Leider "verschluckt" das Internet etwas und zwar das >'< vor dem zeilenumbruch am ende auch wenn ich es per +"'"+"\n" mache kommt es nicht an obwohl da steht, dass es mitgesendet wurde.....


Da hatte ich schon mal ein Problem und hab mich dann erst mal mit der GUI beschäftigt aber jetzt bin ich wieder da angekommen und weiß nicht weiter weil ich mich wirklich noch nicht so mit den Sockets auskenne.....

ich hoffe ihr könnt helfen

grazie in anticipo


----------



## SlaterB (12. Okt 2007)

was genau kommt denn an?, verwende ein Beispielwort 'Hello',
sende viele ' hintereinander: ''''''''''''''''''''''''''''''''''

zähle die gesendeten und empfangenen Chars,
verwende direkt einen Stream und lies die Anzahl der Bytes
usw (das waren jetzt viele Vorschläge für viele Versuche)


----------



## PrinzMartin (12. Okt 2007)

Ok danke sehr es lag an meiner totalen verwirrtheit was sockets angeht ich hab die falsche Codestelle betrachtet.
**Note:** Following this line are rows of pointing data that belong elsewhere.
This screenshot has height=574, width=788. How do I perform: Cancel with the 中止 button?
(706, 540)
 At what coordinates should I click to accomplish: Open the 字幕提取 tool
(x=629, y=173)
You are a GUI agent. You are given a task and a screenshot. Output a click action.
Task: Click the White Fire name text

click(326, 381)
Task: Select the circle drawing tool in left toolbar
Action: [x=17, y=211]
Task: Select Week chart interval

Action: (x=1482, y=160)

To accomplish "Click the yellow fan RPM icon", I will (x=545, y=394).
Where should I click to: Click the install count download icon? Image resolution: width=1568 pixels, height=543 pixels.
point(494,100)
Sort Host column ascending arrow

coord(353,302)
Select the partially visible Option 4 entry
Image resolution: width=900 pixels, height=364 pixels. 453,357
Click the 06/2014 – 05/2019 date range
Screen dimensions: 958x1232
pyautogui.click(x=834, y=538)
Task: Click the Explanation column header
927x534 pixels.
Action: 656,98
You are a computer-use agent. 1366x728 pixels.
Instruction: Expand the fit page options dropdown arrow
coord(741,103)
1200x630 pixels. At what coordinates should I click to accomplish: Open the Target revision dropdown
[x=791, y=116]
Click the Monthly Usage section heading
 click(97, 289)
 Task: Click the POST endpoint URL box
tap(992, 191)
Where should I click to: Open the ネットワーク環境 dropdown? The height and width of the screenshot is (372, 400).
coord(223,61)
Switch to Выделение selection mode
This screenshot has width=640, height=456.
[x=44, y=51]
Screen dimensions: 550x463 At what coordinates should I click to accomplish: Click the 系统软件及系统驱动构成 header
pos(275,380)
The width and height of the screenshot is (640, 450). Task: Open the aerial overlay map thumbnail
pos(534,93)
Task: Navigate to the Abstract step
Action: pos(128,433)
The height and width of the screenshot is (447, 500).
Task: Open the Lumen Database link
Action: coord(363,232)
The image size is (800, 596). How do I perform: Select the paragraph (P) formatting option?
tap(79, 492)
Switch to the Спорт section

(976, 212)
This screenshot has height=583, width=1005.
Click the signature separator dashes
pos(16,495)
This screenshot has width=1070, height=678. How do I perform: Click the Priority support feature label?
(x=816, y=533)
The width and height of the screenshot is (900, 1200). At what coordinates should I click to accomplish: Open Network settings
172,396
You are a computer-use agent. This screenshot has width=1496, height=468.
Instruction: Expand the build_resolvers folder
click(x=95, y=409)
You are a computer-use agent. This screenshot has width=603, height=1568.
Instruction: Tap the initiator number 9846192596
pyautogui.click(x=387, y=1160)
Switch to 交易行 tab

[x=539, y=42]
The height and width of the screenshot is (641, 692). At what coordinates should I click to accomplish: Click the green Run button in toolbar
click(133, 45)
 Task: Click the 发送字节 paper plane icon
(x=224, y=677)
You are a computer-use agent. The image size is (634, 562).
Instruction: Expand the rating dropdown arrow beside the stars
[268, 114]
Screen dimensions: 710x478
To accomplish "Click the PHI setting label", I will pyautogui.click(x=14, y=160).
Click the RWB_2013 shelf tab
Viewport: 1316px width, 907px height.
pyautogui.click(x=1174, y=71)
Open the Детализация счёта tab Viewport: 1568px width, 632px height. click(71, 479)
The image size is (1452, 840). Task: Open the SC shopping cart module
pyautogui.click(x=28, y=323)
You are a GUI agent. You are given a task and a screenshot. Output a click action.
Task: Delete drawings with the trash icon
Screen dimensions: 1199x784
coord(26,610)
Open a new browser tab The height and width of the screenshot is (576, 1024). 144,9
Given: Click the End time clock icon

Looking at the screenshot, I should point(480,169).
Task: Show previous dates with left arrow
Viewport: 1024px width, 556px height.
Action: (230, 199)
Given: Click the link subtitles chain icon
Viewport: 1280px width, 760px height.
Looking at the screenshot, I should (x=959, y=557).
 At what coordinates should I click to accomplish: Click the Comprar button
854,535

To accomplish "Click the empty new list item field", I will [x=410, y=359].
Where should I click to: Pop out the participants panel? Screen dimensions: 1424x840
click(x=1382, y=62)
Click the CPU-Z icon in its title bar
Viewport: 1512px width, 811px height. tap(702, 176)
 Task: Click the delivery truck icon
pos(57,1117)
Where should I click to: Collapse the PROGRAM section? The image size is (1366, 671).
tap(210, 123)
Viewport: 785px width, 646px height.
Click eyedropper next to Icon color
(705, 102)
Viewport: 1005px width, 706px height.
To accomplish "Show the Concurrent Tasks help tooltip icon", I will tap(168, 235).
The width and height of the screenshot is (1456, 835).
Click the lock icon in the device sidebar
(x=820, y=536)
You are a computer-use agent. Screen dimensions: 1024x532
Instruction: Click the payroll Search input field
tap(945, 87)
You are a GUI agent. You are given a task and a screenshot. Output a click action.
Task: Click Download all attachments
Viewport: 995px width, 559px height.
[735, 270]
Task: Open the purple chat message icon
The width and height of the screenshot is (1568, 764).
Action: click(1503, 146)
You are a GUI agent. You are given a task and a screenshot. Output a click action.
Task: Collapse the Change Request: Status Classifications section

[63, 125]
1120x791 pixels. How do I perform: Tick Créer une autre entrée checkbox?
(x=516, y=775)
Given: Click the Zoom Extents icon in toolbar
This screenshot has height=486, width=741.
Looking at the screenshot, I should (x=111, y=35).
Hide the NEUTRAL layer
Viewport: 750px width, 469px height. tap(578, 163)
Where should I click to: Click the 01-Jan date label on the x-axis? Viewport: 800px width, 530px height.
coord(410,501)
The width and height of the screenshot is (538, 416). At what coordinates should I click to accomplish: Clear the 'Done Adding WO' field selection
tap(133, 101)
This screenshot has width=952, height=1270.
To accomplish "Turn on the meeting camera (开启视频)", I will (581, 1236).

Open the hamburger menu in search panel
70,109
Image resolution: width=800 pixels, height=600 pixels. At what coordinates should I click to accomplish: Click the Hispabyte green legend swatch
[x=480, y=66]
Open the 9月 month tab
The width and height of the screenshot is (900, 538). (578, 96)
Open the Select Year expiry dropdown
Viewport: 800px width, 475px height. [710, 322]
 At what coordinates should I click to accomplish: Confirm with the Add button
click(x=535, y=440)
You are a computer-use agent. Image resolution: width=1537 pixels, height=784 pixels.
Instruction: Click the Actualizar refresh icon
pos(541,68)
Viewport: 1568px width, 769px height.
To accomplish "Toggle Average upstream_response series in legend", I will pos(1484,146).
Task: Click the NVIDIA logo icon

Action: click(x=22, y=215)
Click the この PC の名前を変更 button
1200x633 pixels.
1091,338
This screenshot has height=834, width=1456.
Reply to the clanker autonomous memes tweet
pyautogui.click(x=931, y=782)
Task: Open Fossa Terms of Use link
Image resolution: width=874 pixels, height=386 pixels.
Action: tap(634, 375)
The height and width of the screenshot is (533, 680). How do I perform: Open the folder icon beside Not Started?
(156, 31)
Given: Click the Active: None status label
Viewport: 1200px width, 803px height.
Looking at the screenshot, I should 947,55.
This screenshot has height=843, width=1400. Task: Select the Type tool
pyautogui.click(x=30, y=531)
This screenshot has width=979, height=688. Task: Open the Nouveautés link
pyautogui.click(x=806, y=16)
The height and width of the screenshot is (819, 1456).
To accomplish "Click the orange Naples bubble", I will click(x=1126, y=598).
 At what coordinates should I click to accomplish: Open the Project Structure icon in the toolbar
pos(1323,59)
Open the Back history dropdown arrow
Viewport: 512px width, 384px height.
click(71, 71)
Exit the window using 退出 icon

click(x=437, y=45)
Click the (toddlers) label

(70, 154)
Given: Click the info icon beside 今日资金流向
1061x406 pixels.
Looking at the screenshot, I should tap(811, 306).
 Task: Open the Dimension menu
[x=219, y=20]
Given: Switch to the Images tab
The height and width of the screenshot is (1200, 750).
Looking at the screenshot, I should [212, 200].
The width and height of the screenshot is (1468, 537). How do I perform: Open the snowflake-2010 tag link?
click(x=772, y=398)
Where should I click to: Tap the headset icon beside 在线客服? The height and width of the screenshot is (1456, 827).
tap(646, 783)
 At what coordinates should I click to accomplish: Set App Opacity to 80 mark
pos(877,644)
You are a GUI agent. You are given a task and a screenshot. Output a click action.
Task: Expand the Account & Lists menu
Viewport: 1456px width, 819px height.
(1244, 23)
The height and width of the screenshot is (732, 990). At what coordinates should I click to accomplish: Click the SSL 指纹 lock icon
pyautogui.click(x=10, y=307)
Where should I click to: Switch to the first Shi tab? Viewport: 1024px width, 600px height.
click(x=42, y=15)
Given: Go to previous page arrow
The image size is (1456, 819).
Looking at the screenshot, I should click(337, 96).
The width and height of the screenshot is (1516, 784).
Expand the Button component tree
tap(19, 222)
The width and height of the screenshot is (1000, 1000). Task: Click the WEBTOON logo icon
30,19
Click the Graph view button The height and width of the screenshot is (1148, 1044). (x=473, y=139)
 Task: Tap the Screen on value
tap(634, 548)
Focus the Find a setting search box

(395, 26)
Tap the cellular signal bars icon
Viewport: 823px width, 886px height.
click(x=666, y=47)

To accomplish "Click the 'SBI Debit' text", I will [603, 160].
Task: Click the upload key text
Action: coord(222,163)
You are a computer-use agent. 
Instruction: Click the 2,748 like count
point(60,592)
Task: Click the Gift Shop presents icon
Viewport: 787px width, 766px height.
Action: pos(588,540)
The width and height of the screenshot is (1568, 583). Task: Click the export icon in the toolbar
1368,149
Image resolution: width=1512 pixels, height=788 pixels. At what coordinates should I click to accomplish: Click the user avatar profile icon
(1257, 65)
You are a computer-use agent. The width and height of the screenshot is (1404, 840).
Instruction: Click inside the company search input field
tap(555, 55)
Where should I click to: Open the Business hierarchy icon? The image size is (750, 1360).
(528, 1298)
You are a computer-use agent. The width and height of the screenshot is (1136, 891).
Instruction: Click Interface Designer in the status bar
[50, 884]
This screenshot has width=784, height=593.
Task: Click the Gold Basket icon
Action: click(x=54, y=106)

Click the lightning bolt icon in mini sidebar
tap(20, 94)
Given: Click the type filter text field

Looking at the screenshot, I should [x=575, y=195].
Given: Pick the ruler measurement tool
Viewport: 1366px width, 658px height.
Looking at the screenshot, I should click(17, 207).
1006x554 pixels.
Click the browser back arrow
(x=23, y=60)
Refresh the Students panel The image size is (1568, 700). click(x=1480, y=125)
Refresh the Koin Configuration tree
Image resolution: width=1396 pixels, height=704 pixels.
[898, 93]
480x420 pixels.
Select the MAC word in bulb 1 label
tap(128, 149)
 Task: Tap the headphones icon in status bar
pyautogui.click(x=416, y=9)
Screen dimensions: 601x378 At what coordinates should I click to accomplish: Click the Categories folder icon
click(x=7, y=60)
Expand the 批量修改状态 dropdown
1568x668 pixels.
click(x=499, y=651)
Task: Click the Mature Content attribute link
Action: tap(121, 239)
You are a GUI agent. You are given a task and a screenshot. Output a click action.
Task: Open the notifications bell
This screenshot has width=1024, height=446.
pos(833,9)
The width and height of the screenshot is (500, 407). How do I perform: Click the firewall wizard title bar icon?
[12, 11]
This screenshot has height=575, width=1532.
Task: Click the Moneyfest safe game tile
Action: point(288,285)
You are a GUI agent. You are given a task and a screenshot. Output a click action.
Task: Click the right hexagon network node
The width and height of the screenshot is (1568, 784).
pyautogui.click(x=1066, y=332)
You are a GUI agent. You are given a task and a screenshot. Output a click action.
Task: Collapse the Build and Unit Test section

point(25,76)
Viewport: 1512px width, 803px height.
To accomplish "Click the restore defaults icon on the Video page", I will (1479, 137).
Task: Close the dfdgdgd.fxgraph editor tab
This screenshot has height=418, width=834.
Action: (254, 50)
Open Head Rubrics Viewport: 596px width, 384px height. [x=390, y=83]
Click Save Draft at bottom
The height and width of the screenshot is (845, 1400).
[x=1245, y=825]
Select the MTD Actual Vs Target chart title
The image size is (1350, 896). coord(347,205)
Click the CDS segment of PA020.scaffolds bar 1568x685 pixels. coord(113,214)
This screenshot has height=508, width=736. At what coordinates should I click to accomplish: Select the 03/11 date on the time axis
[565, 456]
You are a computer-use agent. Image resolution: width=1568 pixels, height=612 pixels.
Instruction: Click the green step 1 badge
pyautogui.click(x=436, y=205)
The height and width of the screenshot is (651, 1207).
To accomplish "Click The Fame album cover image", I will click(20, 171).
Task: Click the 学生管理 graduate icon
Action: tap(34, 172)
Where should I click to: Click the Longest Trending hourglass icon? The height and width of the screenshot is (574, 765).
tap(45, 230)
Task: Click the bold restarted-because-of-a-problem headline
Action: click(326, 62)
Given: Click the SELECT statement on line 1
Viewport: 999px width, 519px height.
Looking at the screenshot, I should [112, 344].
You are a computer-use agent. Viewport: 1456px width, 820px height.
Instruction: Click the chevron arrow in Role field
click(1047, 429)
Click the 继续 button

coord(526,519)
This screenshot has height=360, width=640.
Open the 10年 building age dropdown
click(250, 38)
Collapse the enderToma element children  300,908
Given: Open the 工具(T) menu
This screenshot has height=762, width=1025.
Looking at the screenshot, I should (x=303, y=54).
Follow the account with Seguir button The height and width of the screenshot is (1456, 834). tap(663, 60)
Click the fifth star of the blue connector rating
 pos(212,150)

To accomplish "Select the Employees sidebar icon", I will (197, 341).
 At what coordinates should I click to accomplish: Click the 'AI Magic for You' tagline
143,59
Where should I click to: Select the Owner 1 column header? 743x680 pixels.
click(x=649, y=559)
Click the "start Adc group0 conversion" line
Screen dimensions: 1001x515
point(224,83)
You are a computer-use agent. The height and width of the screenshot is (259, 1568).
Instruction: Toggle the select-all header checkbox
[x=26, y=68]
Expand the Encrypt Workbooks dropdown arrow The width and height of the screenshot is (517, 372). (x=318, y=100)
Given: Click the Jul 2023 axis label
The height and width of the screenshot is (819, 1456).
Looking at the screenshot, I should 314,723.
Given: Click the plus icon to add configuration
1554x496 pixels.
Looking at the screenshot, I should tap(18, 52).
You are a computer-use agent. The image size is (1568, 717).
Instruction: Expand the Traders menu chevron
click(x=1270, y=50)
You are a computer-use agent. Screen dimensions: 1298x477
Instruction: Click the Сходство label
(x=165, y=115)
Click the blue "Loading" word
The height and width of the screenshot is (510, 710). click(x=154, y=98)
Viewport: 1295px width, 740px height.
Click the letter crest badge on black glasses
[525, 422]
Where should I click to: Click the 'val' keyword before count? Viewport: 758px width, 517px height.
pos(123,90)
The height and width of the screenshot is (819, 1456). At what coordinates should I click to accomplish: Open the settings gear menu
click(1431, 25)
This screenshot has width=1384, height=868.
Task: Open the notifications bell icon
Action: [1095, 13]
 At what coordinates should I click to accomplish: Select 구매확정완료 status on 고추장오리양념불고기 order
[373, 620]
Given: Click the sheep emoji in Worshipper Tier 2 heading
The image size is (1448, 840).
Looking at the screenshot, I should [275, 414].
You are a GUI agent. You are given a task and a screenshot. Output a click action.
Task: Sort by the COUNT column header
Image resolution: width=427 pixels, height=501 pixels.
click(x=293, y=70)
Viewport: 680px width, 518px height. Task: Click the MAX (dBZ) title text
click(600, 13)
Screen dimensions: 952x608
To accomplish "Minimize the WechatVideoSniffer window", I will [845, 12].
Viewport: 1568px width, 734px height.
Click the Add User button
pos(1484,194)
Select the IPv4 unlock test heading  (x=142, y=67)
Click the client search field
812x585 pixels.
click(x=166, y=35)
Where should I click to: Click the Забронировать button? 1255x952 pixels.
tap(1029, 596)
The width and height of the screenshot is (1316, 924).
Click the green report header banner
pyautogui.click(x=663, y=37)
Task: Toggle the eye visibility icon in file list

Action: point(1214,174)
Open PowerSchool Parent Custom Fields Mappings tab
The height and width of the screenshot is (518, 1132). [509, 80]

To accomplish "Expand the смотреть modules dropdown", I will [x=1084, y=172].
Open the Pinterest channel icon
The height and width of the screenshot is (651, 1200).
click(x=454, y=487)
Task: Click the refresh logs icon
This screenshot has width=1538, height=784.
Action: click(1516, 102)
Die die ich mir angeschaut hab war gar nicht für das Senden verantwortlich    


Da stand ich irgend wie total aufm Schlauch^^

danke sehr jetzt hoffe ich mal, dass ich weiterkomme


----------



## PrinzMartin (12. Okt 2007)

Sooooooo ich habe wieder einen Fehler für euch ;-)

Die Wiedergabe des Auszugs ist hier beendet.